> [Problem set]
1. Which actors does the Three O'Clock High review name as appearing in the film itself? List every one.
2. Answer these questions from the Three O'Clock High review:
(a) Which composers does the review credit with the soundtrack?
(b) What does Jerry rob to pay a football player?
(c) Where does Buddy Revell say the fight will take place?

> [Source passage]
----------------
Reviews

Three O’Clock High

Three O'Clock HighLong before Jack Bauer’s madcap "24," cub reporter Jerry Mitchell laced up for his own sprint against time — and a knuckle sandwich of certain death. Casey Siemaszko stars as the genre’s requisite geekazoid student journalist out for the skinny on his high school’s newest arrival. Buddy Revell’s rep precedes him with whispered rumors that transcend mere bullydom to rival the worst prison yard horrors. Naturally, Lil Jerry does the ONE thing guaranteed to evoke Richard Tyson‘s deliciously seething rage with a friendly, yet utterly dooming, pat on Buddy’s leather-clad shoulder. Then it’s all about the ticking, torturous wait as Jerry desperately tries to scheme his way out of a three o’clock brawl with destiny. Along the way, landing crossways with "X-Files" baldie Mitch Pileggi‘s overzealous campus security goon when he tries to skedaddle off campus, becoming the subject of a repressed teacher’s lust when a raunchy book report fails to earn him detention and even knocking off the student store to pay a football player to deliver a surrogate hide tanning. It’s all backed by a tick-tock soundtrack of syntho tunes from Tangerine Dream and Sylvester Levay (of "Airwolf" theme fame), but what CineSchlockers will grin most over is the pilfered It’s A Wonderful Life finale. Shame this sucker hasn’t quite achieved the nostalgia factor of its ’80s classmates. That’s probably due to the lack of a central female character (a.k.a. Molly Ringwald), given more often than not, it’s typically the gals who make their beaus revisit these dippy little time capsules on gropey Blockbuster nights. However, Anne Ryan does an admirable reverse Duckie as Jerry’s vaguely randy pre-goth gal and Liza Morrow wisely avoids bitchery as the campus hottie. No breasts. Shirt nuking. Gratuitous urination. One human pinata. Puking. Fainting. Gratuitous "permanent record" talk. Phony fire alarm. "Wonderful World of Insects" footage. Pushy documentarians. Finger snapping (of the highly painful variety). Buddy Revell speaks: "You made me mad, Jerry. Now I’m gonna have to do something to work it off. You and me. We’re gonna have a fight. Today. After school. Three o’clock in the parking lot. You try and run and I’m gonna track you down. You go to a teacher, it’s only gonna get worse. You sneak home and I’m gonna be under your bed. You and me … three o’clock."
----------------
(Items from a data source)
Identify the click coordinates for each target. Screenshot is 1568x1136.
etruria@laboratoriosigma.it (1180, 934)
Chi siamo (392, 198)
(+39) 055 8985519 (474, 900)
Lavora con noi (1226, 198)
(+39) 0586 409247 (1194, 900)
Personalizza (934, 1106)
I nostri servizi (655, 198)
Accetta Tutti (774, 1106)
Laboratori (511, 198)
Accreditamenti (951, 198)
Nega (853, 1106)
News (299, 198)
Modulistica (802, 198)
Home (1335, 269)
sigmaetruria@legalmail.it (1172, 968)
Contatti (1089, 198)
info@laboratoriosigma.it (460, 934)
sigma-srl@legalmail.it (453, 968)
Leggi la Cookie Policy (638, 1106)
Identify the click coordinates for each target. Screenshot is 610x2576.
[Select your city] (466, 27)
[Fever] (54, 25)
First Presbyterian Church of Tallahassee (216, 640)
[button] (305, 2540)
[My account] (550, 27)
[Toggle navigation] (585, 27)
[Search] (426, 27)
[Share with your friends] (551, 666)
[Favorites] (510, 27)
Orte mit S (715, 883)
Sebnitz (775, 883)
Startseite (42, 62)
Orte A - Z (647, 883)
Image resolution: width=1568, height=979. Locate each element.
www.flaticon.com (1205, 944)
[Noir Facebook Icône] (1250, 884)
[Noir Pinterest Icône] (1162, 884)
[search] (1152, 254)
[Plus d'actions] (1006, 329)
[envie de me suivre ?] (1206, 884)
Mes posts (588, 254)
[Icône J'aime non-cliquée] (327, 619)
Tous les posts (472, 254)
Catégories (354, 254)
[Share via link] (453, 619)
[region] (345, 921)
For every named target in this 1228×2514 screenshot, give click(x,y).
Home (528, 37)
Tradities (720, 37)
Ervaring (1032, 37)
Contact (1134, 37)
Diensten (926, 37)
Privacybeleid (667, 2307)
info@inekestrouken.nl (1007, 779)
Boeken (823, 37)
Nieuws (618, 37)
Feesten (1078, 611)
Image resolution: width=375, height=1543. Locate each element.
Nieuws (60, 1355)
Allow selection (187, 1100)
----------------
> [Responses]
1. Casey Siemaszko, Richard Tyson, Mitch Pileggi, Anne Ryan, Liza Morrow

2.
(a) Tangerine Dream and Sylvester Levay
(b) The student store
(c) In the parking lot